By all accounts, this will now be published mid-2020 and will be titled The Pursuit of the Pankera.
From risingshadow.net:
The Pursuit of the Pankera: A Parallel Novel about Parallel Universes.
Phoenix Pick recently announced that, working with the Heinlein Prize Trust, they have been able to reconstruct the complete text of an unpublished novel written by Robert A. Heinlein.
Heinlein wrote this as an alternate text for The Number of the Beast. Reconstructed from notes and typed manuscript pages left behind the ‘Dean’ of Science Fiction, The Pursuit of the Pankera is approximately 185,000 words and while it largely mirrors the first one-third of the The Number of the Beast, it then follows a completely different story-line.
The plot for both The Pursuit of the Pankeraand The Number of the Beast centers around four geniuses, Zebediah ("Zeb") John Carter, Dejah Thoris ("Deety") Burroughs, her father Jacob, and their friend Hilda Mae, who find themselves embarking on an adventurous journey (Heinlein style) through The Multiverse thanks to Jacob's newly invented time machine.
Both books start off with the main characters being pursued by the marauding inter-dimensional adversaries, The Black Hats (or Pankis), who are trying to kill them.
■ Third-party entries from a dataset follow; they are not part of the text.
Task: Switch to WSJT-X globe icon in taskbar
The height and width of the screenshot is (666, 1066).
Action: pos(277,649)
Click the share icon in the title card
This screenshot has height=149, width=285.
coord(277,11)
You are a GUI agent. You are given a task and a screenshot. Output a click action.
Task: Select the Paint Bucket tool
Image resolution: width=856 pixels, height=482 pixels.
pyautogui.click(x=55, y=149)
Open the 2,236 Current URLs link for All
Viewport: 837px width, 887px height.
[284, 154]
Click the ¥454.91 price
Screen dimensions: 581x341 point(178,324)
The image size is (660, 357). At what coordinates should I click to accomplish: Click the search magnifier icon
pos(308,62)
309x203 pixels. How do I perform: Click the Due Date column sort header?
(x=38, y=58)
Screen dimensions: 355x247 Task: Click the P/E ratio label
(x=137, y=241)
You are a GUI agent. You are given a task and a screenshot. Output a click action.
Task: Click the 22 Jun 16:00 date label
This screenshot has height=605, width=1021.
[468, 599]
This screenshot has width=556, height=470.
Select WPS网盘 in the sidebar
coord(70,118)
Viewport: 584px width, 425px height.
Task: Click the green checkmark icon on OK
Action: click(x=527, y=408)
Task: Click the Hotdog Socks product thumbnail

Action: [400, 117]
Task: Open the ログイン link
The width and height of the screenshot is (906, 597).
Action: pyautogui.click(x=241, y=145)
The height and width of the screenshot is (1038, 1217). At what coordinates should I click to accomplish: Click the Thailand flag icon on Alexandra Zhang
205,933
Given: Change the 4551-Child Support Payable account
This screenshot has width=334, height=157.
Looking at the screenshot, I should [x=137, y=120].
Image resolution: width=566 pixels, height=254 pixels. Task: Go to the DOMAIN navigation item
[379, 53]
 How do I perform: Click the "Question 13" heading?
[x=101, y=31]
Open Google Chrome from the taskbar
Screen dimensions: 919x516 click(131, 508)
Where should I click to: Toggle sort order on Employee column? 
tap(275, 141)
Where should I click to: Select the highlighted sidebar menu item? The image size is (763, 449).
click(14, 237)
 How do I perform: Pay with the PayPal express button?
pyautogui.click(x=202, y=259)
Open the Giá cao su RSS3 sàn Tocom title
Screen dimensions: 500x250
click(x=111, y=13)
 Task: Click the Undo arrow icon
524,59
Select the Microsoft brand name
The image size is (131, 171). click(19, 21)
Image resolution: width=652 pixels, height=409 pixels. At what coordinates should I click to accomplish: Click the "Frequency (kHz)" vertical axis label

However, while The Number of the Beast then deviates away from this plot line (approximately one-third of the way through) and subsequently ignores The Black Hats with the conclusion of the book having nothing to do with the adventure that starts the book, The Pursuit of the Pankera remains much more focused on the Black Hat threat leading to a more traditional Heinlein adventure and ultimate conclusion. The famous (or infamous) Party scene does not exist in the new book, nor does Lazarus Long make an appearance.
Fans of classic science fiction are also going to get a special treat by Heinlein’s much more authentic usage of some classic science fiction universes in The Pursuit of the Pankera. Heinlein pays homage to the authors he admired by having his characters visit universes like Burroughs’ Barsoomuniverse and E.E. ‘Doc’ Smith’s Lensmanuniverse and interacting with characters actually inhabiting those worlds.
Not only is The Pursuit of the Pankera much more of a traditional Heinlein adventure and a more direct homage to classic authors, in some ways it harkens back to his more classic juveniles in the manner in which the plot is set-up and resolved.
Readers should, thus, not expect to find just a slightly different version of The Number of the Beast in The Pursuit of the Pankera. Even though both books share the same main characters and mostly mirror each other for the first one-third of the book, these are two totally different books and The Pursuit of the Pankera will remind readers more of ‘classic’ Heinlein than The Number of the Beast.